##### AVAILABLE DATA #####
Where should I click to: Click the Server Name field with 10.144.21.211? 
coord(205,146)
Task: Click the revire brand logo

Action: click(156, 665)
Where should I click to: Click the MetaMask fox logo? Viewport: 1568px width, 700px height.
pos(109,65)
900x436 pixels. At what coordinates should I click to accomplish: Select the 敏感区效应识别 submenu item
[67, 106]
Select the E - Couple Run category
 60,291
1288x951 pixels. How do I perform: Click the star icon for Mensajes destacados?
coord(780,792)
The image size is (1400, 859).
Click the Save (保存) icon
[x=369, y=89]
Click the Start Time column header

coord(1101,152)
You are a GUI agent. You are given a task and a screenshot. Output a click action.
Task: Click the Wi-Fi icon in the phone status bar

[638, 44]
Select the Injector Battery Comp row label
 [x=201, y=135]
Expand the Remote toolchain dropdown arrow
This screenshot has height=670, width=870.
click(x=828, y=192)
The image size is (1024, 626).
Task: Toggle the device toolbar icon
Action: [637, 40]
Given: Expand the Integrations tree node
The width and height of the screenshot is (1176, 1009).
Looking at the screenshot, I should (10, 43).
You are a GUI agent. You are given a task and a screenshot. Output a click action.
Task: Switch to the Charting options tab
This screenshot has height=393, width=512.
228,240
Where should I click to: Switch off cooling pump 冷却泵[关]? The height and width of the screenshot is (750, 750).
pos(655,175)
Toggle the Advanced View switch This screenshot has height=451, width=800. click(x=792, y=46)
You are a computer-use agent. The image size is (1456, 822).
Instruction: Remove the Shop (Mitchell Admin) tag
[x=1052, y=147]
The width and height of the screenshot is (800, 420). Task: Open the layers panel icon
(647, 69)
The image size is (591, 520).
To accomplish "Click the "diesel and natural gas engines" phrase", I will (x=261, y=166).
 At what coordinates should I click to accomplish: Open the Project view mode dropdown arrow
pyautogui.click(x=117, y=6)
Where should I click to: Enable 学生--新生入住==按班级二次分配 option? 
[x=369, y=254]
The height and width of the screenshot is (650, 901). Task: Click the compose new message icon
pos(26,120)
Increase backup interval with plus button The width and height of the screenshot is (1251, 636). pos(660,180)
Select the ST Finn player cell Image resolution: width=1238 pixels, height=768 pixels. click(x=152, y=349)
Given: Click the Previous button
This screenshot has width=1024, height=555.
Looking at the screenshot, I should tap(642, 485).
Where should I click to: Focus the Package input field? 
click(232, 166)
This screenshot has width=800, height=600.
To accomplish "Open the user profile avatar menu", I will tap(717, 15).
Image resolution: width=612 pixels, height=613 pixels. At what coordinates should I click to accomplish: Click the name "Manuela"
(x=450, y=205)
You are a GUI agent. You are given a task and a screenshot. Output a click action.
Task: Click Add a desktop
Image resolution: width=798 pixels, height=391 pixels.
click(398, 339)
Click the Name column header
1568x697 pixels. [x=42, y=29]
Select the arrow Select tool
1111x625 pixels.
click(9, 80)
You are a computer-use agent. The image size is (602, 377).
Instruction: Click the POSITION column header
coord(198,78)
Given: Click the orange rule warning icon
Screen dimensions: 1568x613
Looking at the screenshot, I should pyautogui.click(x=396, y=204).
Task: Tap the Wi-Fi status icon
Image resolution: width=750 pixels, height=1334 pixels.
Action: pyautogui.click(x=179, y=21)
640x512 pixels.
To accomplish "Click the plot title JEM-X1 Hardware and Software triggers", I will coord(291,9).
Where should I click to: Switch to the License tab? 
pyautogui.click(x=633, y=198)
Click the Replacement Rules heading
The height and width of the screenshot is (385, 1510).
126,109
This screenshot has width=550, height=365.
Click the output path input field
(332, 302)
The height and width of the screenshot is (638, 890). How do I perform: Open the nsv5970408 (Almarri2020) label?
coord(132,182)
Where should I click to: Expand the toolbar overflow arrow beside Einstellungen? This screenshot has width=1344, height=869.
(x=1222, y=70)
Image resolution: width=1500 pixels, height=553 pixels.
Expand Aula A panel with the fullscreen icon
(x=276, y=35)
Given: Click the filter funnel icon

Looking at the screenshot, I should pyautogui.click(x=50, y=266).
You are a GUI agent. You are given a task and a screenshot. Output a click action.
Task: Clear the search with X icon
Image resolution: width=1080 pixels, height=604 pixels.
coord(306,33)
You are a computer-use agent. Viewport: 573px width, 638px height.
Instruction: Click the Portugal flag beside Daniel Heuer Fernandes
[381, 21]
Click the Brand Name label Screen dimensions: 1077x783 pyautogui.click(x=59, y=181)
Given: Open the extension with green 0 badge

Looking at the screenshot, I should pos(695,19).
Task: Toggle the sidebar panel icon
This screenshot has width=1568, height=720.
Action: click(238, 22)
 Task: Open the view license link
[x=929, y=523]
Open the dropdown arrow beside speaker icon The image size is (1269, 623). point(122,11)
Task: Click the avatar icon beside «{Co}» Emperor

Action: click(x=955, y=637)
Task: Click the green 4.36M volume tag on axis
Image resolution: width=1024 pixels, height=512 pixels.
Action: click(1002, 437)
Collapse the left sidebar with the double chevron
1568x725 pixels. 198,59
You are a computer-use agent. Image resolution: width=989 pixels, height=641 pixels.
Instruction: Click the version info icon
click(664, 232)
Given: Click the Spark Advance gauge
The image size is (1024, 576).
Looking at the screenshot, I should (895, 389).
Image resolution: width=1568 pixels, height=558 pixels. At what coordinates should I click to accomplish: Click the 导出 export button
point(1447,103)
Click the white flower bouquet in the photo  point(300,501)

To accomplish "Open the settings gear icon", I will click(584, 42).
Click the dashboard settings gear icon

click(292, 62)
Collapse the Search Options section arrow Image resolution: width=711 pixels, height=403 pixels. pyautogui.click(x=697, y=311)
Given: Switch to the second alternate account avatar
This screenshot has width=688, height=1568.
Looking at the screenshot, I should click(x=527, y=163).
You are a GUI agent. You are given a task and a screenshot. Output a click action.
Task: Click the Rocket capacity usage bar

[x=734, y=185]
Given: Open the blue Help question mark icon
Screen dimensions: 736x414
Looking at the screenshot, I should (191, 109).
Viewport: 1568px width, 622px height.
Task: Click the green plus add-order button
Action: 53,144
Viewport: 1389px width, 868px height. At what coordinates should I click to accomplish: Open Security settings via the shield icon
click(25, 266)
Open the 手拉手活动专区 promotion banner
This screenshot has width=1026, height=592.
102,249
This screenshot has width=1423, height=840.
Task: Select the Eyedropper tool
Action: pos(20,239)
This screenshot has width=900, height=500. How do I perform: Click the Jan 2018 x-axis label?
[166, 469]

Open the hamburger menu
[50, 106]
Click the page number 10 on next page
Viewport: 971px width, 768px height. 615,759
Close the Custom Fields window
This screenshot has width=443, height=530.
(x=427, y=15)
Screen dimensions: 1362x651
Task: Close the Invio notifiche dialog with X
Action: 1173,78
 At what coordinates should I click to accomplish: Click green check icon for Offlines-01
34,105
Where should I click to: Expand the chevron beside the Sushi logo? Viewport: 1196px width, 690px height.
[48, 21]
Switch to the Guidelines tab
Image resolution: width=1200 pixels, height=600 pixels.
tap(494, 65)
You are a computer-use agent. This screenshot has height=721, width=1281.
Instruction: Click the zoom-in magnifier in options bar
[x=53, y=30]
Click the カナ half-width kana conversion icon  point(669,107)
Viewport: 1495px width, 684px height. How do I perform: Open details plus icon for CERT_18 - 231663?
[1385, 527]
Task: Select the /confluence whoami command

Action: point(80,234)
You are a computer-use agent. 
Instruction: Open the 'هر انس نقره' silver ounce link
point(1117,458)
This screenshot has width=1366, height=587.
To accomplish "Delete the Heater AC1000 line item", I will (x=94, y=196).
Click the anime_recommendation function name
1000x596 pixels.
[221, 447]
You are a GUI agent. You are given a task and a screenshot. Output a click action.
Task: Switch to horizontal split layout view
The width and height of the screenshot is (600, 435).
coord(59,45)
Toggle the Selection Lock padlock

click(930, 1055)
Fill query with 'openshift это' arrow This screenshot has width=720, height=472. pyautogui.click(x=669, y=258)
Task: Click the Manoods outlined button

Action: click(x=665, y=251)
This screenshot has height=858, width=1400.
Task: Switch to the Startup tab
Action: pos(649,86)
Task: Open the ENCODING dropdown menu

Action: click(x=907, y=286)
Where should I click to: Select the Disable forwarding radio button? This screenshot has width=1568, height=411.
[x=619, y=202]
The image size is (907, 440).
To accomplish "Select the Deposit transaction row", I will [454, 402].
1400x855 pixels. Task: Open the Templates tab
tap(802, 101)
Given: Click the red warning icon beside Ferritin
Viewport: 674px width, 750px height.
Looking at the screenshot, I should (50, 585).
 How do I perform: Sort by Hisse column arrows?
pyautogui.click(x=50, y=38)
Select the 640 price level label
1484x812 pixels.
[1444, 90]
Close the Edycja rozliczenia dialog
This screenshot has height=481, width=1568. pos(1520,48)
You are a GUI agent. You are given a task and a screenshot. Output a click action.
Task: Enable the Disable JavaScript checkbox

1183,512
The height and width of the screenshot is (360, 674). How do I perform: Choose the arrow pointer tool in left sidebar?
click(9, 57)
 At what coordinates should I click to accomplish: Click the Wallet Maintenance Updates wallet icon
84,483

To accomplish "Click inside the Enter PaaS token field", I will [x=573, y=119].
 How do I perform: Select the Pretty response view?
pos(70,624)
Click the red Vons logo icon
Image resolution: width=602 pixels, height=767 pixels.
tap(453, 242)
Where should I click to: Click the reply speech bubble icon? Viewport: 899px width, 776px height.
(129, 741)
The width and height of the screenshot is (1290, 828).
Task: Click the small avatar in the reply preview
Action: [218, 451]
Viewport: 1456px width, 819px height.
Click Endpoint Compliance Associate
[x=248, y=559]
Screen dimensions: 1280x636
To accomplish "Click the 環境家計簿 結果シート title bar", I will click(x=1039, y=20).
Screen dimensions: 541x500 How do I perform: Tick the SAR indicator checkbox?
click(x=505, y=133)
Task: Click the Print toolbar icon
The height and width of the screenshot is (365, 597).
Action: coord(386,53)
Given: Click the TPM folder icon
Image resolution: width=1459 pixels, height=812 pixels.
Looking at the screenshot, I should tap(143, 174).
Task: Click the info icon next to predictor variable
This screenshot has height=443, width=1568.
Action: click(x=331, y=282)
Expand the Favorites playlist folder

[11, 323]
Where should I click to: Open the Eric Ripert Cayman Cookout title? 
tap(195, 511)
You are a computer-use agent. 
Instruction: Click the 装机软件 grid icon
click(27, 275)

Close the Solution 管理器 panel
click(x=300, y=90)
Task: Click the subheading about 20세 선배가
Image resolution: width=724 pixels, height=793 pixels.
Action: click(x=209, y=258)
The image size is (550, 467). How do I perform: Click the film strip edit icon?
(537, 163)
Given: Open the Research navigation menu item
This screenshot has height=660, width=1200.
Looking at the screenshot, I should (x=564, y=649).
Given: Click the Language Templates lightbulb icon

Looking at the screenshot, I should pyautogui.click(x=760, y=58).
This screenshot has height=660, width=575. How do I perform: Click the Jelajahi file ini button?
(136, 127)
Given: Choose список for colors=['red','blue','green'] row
#####
WHAT THE EXERCISE ASKS:
Look above for the line containing "Image resolution: width=1568". Output from there through the line containing "Given: Switch to", exactly and inclusively.

ANSWER FOR THIS EXERCISE:
Image resolution: width=1568 pixels, height=558 pixels. At what coordinates should I click to accomplish: Click the 导出 export button
point(1447,103)
Click the white flower bouquet in the photo  point(300,501)

To accomplish "Open the settings gear icon", I will click(584, 42).
Click the dashboard settings gear icon

click(292, 62)
Collapse the Search Options section arrow Image resolution: width=711 pixels, height=403 pixels. pyautogui.click(x=697, y=311)
Given: Switch to the second alternate account avatar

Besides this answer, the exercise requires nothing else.